- Exercise goal: Copy word for word the stretch of the brief on cancer in turtles from "Longevity briefs provides" through "wellbeing, and longevity.".

- Extract to read:
= Beginning of Section =
Longevity Briefs: Do Turtles Get Cancer?

Longevity briefs provides a short summary of novel research in biology, medicine, or biotechnology that caught the attention of our researchers in Oxford, due to its potential to improve our health, wellbeing, and longevity.

The problem:

Cancer is the eventual result of random genetic mutations that are accumulated by cells throughout life. It would seem logical that the more cells an organism has and the longer it lives, the more likely cancer is to occur. However, this is not what we observe in reality – a seeming contradiction known as Peto’s Paradox.

Turtles, renowned for their extreme longevity, are a prime example. Despite larger species living well over 100 years, cancer seems to be exceptionally rare in these reptiles. How do they do it, and is there anything we can learn from them to help prevent or treat cancer in humans? In this study, researchers use post-mortem examinations from zoos to estimate cancer rates in turtles and discuss some of the potential mechanisms for cancer resistance.

The discovery:

The researchers analysed 290 post-mortem examinations from 64 turtle species across eight zoos in Europe and the United States. This dataset covered a wide range of turtle sizes from the tiny black-breasted leaf turtle (150 grams) to the Galapagos giant tortoise (over 300 kilograms). In all of these examinations, there was only one documented case of neoplasia (any abnormal tissue growth, whether benign or malignant) and no detected malignancies (cancerous growths). This reinforces existing evidence that cancer rates in turtles are extremely low – about 0.34% vs a roughly 50% lifetime risk in humans.

How do turtles achieve this exceptionally low risk? Genomic analyses of long-lived species like Galapagos giant tortoises have shown that they possess extra copies of key tumour suppressor genes. These are genes that act as ‘breaks’ that kick in to prevent uncontrolled cell division, and thus mutations in these suppressor genes are usually necessary for cancer to occur. Turtles also appear to have more effective DNA repair mechanisms, higher resistance to oxidative stress (damage to cells and DNA caused by reactive oxygen species, a byproduct of metabolism) and less protein dysregulation (improper functioning of proteins).

Another key factor in the longevity of turtles is a low metabolic rate, which may reduce the production of the aforementioned reactive oxygen species. Studies on Galapagos giant tortoise cells also show an enhanced ability to trigger apoptosis (programmed ‘cell suicide’) to clear damaged cells before they can become cancerous. In other words, cancer resistance in turtles isn’t just due to one factor, but a whole suite of protective mechanisms.

The implications:

It isn’t outside the realm of possibility that some of the cancer resistance mechanisms in turtles (or other long-lived cancer-resistant species) could be applied to humans. Unfortunately, this will remain speculative for the foreseeable future – there’s no precedent for ‘porting’ the biochemistry of another species into humans, though we might be able to use knowledge about how cancer resistance works in turtles as a starting point to develop human therapies.
= End of Section =
- Stored data:
= Beginning of Section =
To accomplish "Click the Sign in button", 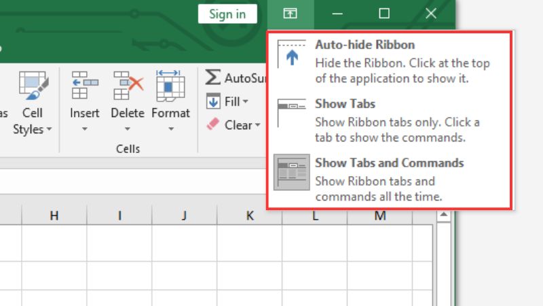I will pyautogui.click(x=227, y=14).
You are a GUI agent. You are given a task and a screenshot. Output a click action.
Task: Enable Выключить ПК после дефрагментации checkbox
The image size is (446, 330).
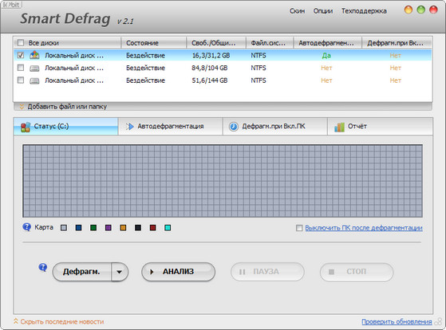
= End of Section =
- Exercise result:
Longevity briefs provides a short summary of novel research in biology, medicine, or biotechnology that caught the attention of our researchers in Oxford, due to its potential to improve our health, wellbeing, and longevity.